S. B. Eysmann and P. S. Douglas
Harvard-Thorndike Laboratory, Beth Israel Hospital, Boston, MA 02215.

OBJECTIVE--One third of all deaths in women in the United States each year are attributable to coronary heart disease. Gender differences exist in the course and management of patients with coronary heart disease. Few randomized trials have been conducted in women to evaluate effective therapeutic strategies. With the aim of developing rational approaches to women with coronary heart disease, we review gender-related outcomes with coronary revascularization and reperfusion therapies. DATA SOURCE--English-language journal articles and reviews on the subject of women with coronary heart disease or gender-specific responses to coronary heart disease management, from 1970 through 1992, identified through MEDLINE searching. STUDY SELECTION--Selected studies included only randomized controlled trials for topics related to thrombolysis, and articles considered to contribute significantly to the topic of women with coronary artery disease in the case of angioplasty and coronary artery bypass grafting. DATA EXTRACTION--Two reviewers participated in extracting the data with the aim of presenting a balanced and comprehensive review of the subject. DATA SYNTHESIS--Thrombolysis in acute myocardial infarction reduces mortality in men and women, although women may have a reduced mortality benefit compared with men.

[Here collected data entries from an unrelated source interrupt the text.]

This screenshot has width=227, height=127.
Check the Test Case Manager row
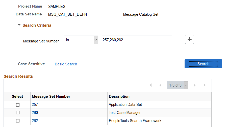point(18,113)
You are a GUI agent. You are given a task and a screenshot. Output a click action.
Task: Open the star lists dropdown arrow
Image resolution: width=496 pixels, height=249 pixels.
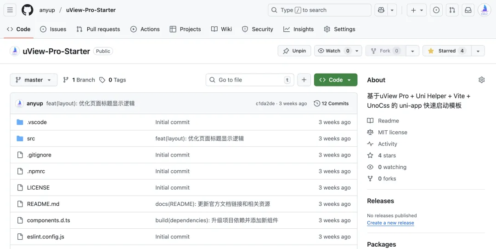pos(478,51)
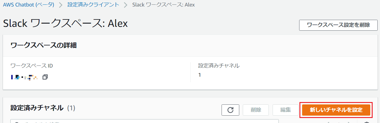Navigate to 設定済みクライアント breadcrumb
Viewport: 380px width, 123px height.
(x=93, y=5)
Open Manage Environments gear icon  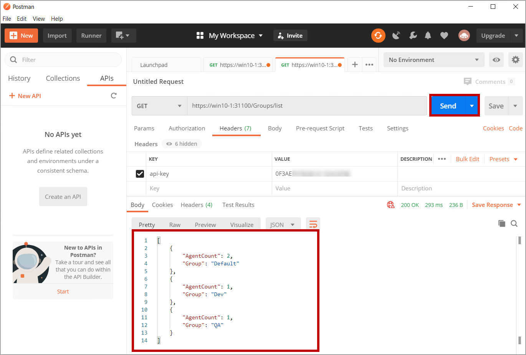click(515, 60)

Angioplasty and the newer interventional devices result in greater procedural morbidity but similar if not better long-term outcomes in women. Women may have a greater mortality rate than men with coronary artery bypass surgery, although studies suggest that outcome after bypass surgery may depend more on coronary size and preoperative risk factors than on gender itself. CONCLUSIONS--The existence of gender differences in the course of coronary heart disease and response to revascularization and reperfusion strategies suggests the need for unique clinical approaches to the female patient with coronary heart disease and stresses the importance of developing randomized trials that enroll adequate numbers of women and that are designed to answer gender-specific questions.